TLDR
- B. Riley cut its price target on Oklo from $129 to $92, keeping a Buy rating
- Craig-Hallum lowered its target from $87 to $71, maintaining a Hold, citing increased capital needs
- Needham trimmed its target from $135 to $73, keeping a Buy, implying roughly 20% upside
- CEO Jacob Dewitte and CFO Richard Bealmear each sold around 72,000 shares at $60 on March 13; insiders have sold ~$170M worth of stock in the past 90 days
- On the positive side, Oklo’s Atomic Alchemy unit received both a DOE Nuclear Safety Design Agreement and an NRC materials license
Oklo’s stock has had a rough six months. The nuclear energy company, trading at around $60.76, is down 42% over that period and well below its 52-week high of $193.84.

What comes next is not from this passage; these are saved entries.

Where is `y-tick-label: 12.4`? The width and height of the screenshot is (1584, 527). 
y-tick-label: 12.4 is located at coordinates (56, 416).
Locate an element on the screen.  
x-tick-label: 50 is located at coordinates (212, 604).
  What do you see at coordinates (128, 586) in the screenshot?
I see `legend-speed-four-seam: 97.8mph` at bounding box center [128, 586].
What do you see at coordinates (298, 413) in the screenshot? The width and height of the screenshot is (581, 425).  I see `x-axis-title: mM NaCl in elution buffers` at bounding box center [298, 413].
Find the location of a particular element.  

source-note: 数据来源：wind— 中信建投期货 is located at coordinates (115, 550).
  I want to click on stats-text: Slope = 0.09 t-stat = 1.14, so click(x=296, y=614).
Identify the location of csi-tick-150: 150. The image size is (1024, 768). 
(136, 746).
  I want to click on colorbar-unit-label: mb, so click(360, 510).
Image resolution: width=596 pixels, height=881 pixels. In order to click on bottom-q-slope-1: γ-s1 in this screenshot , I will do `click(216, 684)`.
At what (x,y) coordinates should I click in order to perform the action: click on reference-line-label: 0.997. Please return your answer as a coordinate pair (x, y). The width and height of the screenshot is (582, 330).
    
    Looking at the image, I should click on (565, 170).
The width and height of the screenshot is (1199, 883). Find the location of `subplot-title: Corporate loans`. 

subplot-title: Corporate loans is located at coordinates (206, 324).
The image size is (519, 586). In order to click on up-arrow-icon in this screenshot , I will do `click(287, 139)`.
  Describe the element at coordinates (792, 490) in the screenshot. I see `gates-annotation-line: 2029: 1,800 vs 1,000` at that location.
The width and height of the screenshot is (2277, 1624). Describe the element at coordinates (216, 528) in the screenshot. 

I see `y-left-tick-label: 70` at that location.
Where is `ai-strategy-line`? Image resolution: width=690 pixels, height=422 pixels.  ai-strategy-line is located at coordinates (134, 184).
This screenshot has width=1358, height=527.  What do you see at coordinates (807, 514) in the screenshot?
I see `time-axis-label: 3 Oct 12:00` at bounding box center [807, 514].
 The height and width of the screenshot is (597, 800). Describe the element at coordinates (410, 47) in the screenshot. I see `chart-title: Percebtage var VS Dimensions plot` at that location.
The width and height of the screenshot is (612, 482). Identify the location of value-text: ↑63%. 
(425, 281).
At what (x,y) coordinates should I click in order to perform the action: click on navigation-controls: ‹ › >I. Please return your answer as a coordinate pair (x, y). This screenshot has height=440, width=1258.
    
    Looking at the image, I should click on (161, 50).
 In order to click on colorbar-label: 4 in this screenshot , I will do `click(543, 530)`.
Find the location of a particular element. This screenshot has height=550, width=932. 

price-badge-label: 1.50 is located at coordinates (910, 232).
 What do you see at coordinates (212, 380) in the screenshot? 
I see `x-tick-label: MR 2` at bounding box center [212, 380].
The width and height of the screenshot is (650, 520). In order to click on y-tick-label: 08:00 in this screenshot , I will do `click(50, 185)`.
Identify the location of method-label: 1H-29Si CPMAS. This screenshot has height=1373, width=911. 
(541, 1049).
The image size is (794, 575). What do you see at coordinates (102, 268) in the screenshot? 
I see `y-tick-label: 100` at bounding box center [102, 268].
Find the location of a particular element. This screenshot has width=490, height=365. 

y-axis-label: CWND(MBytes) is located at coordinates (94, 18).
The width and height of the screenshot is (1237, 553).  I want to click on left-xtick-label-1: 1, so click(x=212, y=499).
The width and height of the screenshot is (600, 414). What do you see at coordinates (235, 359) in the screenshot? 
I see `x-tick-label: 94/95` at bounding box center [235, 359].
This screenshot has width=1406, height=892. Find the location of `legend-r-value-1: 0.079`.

Several analyst firms moved their price targets lower this week following the company’s Q4 2025 earnings report. The targets came down, but most analysts aren’t walking away — they’re just recalibrating.
B. Riley cut its target from $129 to $92 but kept its Buy rating. The firm pointed to real progress in the business: DOE approvals for the Aurora plant at Idaho National Laboratory, a prepayment agreement with Meta for up to 1.2 gigawatts in Ohio, early fuel facility construction, and regulatory milestones for its Atomic Alchemy isotope unit.
Needham also kept its Buy rating but lowered its target sharply, from $135 to $73. That new target still implies around 20% upside from current levels, and the Street’s average target sits near $94.80 with a “Moderate Buy” consensus.
Craig-Hallum was more cautious. It kept a Hold rating and cut its target from $87 to $71. The firm revised its estimates to account for higher operating expenses, increased capital spending, and updated timing assumptions on future capital needs. It also left expected 2026 isotope revenue — likely below $5 million — out of its model entirely, pending more clarity.
Capital Needs and Insider Selling Weigh on Sentiment
Oklo ended Q4 2025 with $1.4 billion in cash. After the quarter closed, it raised an additional $1.2 billion. For 2026, the company guided operating cash use of $80 million to $100 million, plus investing cash use of $350 million to $450 million.
Despite the cash position, the company posted an EBITDA loss of $97 million over the trailing twelve months and a full-year 2025 operating loss of $139.3 million. Analysts do not expect profitability this year.
Adding to the pressure, CEO Jacob Dewitte sold around 72,960 shares on March 13 at $60, a transaction totaling roughly $4.38 million. CFO Richard Bealmear sold 72,090 shares on the same day at the same price, worth around $4.33 million. Over the past 90 days, insiders have sold approximately 2.07 million shares worth around $170 million in total. Insiders still hold 18.9% of the company.
Regulatory Progress Continues
Not everything is heading in the wrong direction. Oklo’s Atomic Alchemy subsidiary received a DOE Nuclear Safety Design Agreement for its Groves isotopes test reactor. It also received an NRC materials and isotope license — the first NRC license Oklo has received through an acquired subsidiary.
The company’s Aurora reactor received its first design approval from the Department of Energy, a step needed to move forward on a 1.2-gigawatt power agreement with Meta, with delivery targeted by 2034.
William Blair reaffirmed an Outperform rating. Cantor Fitzgerald reiterated an Overweight with a $122 target. Barclays rates it Overweight with an $82 target. Bank of America rates it Buy with a $127 target.
Oklo’s 50-day moving average stands at $75.08 and its 200-day moving average at $95.27. The company carries a market cap of around $9.49 billion.